Building a solar array atop a landfill was new territory when South Portland’s planning director, Tex Haeuser, hatched the idea back in 2012. The city appeared on track to break new ground, but since then, the first such project has been built in Belfast. In a way, that might be a good thing, as it allowed the Waldo County seaport to play canary in the coal mine, to use an energy-related metaphor.

“We’ve really had to hammer out with the (Maine Public Utilities Commission) what it means to build solar on top of a landfill,” said Fortunat Mueller, co-founder of ReVision Energy, which spearheaded planning and construction of that site.

But in addition to letting someone else work out all the bureaucratic details, the delay also may save South Portland some significant coin.

Last September, and about the time ReVison was driving posts into the Belfast landfill to support solar panels, South Portland issued a request for proposals for a similar project, which would have funneled power to a host of city-owned properties. Two bids came in, but both were ultimately rejected.

“Neither deal’s structure was in the best interest of the city,” Rosenbach said in a March 10 memo.

Since then, the city has decided to piggy back on a solar-array project ReVision is working on with South Portland’s big sister across the river, at its capped landfill off Ocean Avenue.
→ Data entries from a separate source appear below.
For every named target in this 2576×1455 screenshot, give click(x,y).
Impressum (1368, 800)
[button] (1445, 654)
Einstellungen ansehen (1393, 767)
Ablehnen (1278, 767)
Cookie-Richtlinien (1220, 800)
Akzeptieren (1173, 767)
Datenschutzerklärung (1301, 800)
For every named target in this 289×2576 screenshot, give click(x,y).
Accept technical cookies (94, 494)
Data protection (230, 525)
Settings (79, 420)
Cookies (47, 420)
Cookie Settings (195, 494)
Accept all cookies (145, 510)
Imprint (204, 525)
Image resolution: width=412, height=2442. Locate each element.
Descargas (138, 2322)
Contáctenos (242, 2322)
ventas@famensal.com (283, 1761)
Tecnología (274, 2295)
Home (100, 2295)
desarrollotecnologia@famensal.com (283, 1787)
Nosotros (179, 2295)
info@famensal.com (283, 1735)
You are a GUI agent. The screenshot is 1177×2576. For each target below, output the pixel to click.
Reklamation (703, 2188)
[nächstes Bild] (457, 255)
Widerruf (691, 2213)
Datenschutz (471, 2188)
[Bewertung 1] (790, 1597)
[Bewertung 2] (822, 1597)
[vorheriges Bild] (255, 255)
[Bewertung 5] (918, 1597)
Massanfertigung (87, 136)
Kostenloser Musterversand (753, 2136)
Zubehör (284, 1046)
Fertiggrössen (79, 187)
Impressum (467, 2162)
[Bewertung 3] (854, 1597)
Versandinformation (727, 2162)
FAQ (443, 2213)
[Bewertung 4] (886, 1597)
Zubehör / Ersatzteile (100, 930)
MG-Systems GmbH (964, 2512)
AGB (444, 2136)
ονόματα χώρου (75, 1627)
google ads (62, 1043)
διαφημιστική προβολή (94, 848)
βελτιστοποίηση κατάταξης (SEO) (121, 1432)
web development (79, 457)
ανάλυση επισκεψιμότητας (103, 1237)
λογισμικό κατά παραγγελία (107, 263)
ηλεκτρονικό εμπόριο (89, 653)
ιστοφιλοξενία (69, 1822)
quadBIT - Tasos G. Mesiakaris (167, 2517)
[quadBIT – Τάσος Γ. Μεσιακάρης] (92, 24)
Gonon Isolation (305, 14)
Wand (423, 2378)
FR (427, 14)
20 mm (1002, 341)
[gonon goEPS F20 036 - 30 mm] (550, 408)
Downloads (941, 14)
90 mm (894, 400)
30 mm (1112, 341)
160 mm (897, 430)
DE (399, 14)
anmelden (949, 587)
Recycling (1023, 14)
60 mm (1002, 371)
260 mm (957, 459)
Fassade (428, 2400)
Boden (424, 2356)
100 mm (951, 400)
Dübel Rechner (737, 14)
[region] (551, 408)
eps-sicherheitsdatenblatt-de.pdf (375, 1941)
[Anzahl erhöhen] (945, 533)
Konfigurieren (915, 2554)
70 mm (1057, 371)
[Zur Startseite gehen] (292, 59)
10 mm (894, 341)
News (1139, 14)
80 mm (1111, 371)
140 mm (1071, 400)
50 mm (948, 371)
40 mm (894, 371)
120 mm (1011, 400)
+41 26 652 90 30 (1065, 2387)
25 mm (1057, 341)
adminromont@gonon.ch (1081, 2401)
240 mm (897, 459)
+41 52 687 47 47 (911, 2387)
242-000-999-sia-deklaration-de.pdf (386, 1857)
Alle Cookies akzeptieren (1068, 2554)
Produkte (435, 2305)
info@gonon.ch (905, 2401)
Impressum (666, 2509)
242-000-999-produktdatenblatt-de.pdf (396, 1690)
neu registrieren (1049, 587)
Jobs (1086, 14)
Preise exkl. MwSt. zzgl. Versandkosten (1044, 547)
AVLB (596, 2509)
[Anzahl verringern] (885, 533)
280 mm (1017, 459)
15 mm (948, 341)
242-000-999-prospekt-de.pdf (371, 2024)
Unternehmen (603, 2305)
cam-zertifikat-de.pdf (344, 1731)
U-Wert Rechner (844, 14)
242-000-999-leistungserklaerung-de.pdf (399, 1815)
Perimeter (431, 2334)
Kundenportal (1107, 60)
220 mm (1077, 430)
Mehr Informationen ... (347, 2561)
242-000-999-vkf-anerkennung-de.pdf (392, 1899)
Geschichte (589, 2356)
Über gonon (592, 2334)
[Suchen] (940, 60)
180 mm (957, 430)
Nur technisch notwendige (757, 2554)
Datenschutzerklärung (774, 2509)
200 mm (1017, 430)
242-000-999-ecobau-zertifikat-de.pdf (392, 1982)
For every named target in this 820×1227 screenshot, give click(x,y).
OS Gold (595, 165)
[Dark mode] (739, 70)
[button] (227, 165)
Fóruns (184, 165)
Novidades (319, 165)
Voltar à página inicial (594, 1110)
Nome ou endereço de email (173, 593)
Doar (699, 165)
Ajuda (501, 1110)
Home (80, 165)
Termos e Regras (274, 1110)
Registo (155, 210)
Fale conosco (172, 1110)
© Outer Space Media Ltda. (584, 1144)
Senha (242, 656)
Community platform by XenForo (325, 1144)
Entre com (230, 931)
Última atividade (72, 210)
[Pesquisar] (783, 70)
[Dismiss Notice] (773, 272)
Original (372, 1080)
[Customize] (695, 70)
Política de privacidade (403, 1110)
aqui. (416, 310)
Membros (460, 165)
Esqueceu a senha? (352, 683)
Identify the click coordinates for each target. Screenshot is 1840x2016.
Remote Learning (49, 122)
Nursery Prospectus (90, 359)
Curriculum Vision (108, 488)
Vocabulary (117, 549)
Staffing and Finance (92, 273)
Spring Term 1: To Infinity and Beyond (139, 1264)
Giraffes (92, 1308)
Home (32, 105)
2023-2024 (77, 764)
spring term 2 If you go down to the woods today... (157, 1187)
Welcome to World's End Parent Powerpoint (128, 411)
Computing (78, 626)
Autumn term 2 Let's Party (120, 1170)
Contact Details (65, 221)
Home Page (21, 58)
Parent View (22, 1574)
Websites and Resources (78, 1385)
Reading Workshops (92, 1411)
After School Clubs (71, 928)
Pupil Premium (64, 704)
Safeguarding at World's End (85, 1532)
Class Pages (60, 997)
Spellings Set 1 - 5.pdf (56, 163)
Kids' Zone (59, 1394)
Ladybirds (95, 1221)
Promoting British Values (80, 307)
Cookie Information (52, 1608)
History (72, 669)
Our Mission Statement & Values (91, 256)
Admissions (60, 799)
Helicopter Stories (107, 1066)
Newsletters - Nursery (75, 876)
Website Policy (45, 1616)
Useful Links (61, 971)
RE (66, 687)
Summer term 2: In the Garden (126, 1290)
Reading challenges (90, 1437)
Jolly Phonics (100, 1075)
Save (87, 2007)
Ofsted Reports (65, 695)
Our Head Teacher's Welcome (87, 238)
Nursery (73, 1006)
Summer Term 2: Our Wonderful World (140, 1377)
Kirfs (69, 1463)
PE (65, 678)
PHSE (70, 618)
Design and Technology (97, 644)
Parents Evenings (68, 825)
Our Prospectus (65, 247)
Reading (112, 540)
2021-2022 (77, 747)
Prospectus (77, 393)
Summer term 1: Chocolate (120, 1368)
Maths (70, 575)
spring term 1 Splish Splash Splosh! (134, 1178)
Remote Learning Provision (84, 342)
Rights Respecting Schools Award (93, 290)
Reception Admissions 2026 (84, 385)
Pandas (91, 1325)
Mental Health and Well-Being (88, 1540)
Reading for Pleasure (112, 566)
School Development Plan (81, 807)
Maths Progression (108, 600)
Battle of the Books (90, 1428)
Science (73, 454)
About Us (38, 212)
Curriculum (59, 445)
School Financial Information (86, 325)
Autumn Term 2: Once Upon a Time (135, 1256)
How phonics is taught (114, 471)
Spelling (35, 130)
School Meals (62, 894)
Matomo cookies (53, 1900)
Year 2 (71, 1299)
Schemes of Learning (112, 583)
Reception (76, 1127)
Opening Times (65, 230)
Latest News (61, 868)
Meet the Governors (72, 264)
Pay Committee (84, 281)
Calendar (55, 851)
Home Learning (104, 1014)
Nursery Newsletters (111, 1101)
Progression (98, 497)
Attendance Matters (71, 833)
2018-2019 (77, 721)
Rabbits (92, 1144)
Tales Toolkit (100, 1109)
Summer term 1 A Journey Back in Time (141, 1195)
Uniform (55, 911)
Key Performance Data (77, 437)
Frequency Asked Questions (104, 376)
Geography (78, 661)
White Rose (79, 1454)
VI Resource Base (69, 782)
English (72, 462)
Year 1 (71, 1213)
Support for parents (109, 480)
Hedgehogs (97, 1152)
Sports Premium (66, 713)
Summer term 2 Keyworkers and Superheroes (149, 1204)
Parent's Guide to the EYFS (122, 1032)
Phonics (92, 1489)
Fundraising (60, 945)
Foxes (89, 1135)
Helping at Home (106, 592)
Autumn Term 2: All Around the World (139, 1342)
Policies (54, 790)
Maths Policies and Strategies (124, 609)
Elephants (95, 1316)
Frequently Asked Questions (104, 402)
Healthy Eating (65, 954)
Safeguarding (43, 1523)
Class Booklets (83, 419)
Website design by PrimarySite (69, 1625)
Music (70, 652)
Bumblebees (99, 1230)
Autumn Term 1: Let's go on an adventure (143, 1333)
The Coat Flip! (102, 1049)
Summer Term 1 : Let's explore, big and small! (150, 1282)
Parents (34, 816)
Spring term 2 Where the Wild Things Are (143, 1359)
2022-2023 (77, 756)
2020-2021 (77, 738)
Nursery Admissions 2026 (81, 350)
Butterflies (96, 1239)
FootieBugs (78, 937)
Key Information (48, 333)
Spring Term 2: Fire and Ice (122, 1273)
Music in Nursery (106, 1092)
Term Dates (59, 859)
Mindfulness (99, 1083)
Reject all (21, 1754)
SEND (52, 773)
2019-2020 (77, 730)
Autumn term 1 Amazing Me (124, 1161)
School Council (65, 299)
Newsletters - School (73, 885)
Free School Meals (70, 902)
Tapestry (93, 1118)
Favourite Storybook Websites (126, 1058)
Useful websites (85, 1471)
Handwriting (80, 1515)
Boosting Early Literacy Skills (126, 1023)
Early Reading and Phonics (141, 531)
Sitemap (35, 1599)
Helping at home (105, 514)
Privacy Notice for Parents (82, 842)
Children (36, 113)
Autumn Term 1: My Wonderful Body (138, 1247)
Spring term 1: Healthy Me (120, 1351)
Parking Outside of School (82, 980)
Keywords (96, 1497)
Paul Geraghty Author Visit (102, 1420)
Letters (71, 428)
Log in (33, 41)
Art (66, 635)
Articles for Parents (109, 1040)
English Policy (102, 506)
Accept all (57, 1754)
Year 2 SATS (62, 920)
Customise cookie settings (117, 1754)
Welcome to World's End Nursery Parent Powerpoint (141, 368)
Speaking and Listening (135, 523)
Although work at the 35-acre Highland Avenue site will cost South Portland upwards of $2.6 million, having ReVision bang out both that and the Portland project simultaneously will save both cities nearly $326,000 in upfront construction costs.

“If Portland decides this is not a good project to move forward with, that affects our project. So, we’ve been working handin hand with Portland,” Rosenbach said.

If the two projects come off, they would be the largest such solar array in the state.

Under the deal, both Portland and South Portland would sign six-year power purchase agreements for the solar panel infrastructure from ReVision, paying a premium of about $50,000 per year on the cost of electricity generated. However, the cities would receive federal tax credits and, after six years, have an option to purchase the equipment outright.

According to ReVision’s financial director, Steve Hinchman, that all means that South Portland can expect to save between $2 million and $5 million on the cost of electricity over the 40-year lifespan of the solar panels.

Still, South Portland officials say money is not the sole reason for launching the project.

“I don’t want to underestimate the fact that we view this collaboration as a really, really great opportunity, not only to save money, but as a joint effort to bring renewable energy to the region,” Rosenbach said.

According to Hinchman, the solar power generated would offset more than 1.3 million pounds, or 655 tons, of carbon dioxide emissions now generated each year by South Portland city operations.

However, before anything happens, local officials want to know what will come of a bill not before the state Legislature that would compel Central Maine Power to continue so-called net metering, the practice that allows those who generate solar and wind power to sell excess energy back into the grid. Now that solar power in Maine accounts for 1 percent of all electricity that travels over CMP lines, it has an application filed with the PUC to end the net metering program.

Rosenbach and Haeuser had plans to travel to Augusta Wednesday to lobby for the passage of the bill, after the deadline for this week’s Sentry.